Echo these lines word for word, leaving out the pictures.

[BEGIN Input material]

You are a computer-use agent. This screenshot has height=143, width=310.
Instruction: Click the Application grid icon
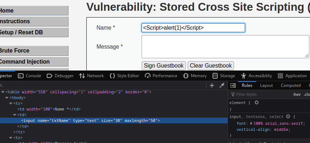(280, 76)
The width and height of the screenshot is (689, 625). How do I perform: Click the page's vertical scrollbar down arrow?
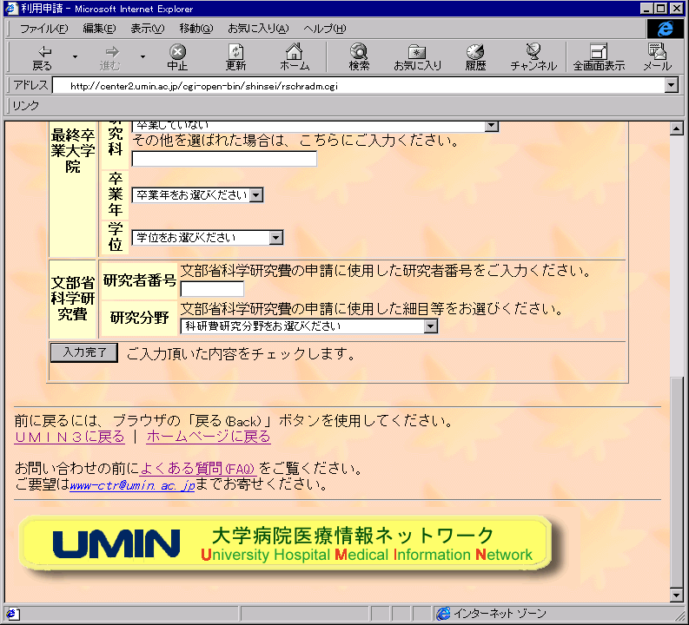(x=677, y=595)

[END Input material]

#### Final answer:
You are a computer-use agent. This screenshot has height=143, width=310.
Instruction: Click the Application grid icon
(280, 76)
The width and height of the screenshot is (689, 625). How do I perform: Click the page's vertical scrollbar down arrow?
(x=677, y=595)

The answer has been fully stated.